Nun gut, ich weise Dir sofort einen Kreislauf nach. Schenke Deine abgelegten Bücher der Bibliothek des Volksbildungsvereins. Da bist Du sicher, daß sie von Hunderten mit Dank und Genuß gelesen werden. Ich weiß es so sicher, als ob es mir der Präsident des Volksbildungsvereins selbst gesagt hätte. Und mit ganz besonderm Vergnügen wird Dir der Verein für Jugendlektüre danken, deren Los es ja immer ist, abgelegt zu werden, wenn man ihr entwachsen ist.
Du kennst doch den Volksbildungsverein? Er wurde vor langen Jahren - ein ganzes Ende schon vor dem Krieg - eines Sonntags Nachmittags im großen Saal des Kölnischen Hof gegründet, und schon damals sagten alle, die Bescheid wußten, daß der Verein seine stärkste, nachhaltigste und dauerhafteste Wirkung durch die Gründung von Bibliotheken erzielen würde.
Dies hat sich bewahrheitet. Bibliotheken und Vorträge sind die beiden Mittel, durch die der Verein seit seiner Gründung auf immer weitere Volkskreise wirkt. Er ist die einzige rein intellektuelle Gruppierung, die im Bereich der politischen Linken besteht und eine kontinuierliche propagandistische Tätigkeit im Interesse der Volksbildung entfaltet. Aus den Kreisen unserer Leser muß ihm der nötige Nachwuchs kommen. Die Mitgliedkarte kostet 10 Frauken, Ehrenmitglied wirst Du für 25 Franken im Jahr. Das ganze Einkommen des Vereins wird, wie gesagt, in Büchern und Vorträgen verausgabt. Anmeldungen werden in der Vereinsbibliothek neben dem Ratskeller, der Passage gegenüber, Montags und Donnerstags von halb sieben Uhr ab entgegengenommen.
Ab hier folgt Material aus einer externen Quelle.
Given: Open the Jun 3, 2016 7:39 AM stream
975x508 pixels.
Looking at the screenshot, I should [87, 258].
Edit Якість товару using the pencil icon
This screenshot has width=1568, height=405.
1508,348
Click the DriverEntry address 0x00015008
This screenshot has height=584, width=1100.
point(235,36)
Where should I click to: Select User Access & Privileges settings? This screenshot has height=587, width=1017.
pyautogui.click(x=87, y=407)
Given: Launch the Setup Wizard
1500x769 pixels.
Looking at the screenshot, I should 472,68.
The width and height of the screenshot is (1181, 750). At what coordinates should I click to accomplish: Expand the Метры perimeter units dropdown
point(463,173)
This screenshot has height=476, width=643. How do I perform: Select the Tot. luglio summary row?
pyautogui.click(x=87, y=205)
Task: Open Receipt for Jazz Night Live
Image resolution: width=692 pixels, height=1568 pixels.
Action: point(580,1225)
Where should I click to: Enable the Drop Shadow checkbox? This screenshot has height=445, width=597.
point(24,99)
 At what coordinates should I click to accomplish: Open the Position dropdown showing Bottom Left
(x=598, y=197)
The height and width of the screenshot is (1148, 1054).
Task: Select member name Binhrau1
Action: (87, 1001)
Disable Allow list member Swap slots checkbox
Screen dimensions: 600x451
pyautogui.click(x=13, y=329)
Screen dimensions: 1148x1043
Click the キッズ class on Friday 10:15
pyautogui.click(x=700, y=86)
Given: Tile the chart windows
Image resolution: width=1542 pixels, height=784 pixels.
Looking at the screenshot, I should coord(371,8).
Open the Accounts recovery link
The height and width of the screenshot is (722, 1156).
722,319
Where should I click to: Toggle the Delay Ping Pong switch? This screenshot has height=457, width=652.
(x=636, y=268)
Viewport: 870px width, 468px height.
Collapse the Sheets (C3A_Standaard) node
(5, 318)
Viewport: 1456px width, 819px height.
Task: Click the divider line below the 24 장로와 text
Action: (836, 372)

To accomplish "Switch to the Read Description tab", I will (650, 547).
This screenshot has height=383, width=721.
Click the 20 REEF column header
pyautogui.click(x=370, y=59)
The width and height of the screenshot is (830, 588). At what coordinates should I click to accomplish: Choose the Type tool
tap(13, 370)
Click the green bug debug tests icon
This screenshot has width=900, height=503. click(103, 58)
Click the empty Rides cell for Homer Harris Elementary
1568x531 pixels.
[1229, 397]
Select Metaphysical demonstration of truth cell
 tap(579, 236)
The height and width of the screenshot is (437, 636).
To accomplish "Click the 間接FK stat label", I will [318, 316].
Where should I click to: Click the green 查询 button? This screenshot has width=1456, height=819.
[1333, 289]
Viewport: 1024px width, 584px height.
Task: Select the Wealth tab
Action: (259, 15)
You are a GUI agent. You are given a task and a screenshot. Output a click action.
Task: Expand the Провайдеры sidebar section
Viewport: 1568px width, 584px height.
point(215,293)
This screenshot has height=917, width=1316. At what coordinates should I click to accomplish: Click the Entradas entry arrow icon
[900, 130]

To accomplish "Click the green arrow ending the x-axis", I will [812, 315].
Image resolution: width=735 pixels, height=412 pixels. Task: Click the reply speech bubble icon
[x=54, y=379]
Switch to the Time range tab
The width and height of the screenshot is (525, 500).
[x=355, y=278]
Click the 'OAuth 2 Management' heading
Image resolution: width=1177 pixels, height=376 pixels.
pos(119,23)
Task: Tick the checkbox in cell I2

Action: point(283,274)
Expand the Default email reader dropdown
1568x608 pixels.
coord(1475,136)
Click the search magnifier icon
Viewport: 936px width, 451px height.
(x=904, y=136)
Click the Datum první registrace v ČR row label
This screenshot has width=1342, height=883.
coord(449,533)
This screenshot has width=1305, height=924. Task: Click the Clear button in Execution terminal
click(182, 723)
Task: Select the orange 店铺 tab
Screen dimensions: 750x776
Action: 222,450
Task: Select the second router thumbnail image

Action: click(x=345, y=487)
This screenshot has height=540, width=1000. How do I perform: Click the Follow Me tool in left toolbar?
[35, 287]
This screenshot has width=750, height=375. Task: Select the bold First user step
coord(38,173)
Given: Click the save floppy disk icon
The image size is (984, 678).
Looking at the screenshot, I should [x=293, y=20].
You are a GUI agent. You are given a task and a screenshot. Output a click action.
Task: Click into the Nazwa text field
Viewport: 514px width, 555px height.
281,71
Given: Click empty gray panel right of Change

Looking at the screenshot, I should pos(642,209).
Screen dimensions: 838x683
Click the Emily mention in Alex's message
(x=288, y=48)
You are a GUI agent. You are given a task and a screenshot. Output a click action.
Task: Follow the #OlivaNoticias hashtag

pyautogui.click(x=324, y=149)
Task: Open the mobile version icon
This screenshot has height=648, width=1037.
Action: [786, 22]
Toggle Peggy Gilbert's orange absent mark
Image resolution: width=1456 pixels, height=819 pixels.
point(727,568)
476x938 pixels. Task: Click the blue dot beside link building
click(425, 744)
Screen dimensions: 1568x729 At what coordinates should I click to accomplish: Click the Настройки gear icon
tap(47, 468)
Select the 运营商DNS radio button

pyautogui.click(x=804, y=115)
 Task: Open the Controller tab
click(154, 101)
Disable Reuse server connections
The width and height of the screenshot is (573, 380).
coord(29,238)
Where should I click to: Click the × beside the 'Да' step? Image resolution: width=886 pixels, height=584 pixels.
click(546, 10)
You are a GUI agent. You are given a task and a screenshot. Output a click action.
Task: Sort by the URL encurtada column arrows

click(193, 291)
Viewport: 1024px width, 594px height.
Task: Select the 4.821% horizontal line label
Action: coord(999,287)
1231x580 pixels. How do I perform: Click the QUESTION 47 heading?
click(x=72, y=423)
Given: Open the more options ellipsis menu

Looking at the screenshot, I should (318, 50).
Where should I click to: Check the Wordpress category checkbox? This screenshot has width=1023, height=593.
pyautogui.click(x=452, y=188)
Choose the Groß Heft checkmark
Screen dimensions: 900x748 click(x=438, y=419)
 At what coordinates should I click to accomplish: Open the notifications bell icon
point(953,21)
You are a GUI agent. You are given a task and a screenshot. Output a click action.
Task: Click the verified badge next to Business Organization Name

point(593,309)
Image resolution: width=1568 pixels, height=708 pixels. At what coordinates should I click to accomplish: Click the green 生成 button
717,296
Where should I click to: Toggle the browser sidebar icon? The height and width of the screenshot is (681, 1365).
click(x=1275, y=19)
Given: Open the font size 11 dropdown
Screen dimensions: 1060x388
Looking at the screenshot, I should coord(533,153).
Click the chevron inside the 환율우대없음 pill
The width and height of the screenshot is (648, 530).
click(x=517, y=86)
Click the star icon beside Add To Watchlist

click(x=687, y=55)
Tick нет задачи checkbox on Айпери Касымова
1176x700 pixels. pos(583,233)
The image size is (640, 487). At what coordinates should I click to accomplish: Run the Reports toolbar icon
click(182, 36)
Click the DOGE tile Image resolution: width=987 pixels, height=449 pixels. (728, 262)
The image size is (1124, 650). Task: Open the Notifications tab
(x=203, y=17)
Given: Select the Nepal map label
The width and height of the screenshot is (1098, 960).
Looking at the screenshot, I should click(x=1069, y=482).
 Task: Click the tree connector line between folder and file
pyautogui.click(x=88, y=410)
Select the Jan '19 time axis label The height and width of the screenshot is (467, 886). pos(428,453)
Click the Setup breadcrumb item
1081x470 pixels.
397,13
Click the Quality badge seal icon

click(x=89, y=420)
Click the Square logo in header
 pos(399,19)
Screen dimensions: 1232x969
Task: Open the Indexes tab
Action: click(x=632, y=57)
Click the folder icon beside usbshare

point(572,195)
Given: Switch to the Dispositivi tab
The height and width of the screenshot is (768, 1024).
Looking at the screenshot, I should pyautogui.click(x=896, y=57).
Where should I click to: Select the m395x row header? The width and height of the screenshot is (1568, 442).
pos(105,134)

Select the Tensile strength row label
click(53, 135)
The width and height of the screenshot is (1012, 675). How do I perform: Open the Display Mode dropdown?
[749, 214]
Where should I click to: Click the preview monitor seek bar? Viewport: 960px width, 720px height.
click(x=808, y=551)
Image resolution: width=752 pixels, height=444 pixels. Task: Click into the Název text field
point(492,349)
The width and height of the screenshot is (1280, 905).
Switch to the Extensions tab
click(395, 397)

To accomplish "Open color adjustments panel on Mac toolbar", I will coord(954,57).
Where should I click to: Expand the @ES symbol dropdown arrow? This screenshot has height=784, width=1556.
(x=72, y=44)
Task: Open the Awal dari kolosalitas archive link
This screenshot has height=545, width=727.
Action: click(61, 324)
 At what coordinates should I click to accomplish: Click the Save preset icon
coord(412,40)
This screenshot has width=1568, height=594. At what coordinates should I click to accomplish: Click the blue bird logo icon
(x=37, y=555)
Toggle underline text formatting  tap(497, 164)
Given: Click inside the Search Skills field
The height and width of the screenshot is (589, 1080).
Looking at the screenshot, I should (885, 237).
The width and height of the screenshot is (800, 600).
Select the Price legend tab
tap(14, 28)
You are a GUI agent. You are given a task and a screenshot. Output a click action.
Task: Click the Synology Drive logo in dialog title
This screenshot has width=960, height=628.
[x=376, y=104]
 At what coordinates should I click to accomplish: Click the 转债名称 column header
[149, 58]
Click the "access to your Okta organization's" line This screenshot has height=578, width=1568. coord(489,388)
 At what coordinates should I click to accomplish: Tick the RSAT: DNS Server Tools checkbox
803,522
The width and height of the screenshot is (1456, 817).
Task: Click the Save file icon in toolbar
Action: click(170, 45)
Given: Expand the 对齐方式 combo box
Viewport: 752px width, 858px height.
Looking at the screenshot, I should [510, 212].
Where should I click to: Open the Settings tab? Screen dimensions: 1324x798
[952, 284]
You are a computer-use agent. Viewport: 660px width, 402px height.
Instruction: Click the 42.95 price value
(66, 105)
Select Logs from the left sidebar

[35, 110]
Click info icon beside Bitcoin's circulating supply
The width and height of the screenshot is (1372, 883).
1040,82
Solltest Du nun von neuen Büchern wissen, denen Du im Sinn der Bestrebungen des Volksbildungsvereins größere Verbreitung wünschest, so dürftest Du des Dankes aller Mitglieder sicher sein, wenn Du auch diese Bücher der Bibliothek schenken wolltest, selbst wenn sie nicht zu denen gehören, die mau abstößt, wenn man sie selbst gelesen hat.
Am besten wird es sein, Du gehst einmal in die Bibliothek, siehst Dir das Bücherverzeichnis an und erkundigst Dich, wonach man grade am meisten Verlangen trägt. Und dann trinkst Du gelegentlich eine gute Flasche weniger und schenkst dem Volksbildungsverein ein Buch, an dem sich Hunderte freuen.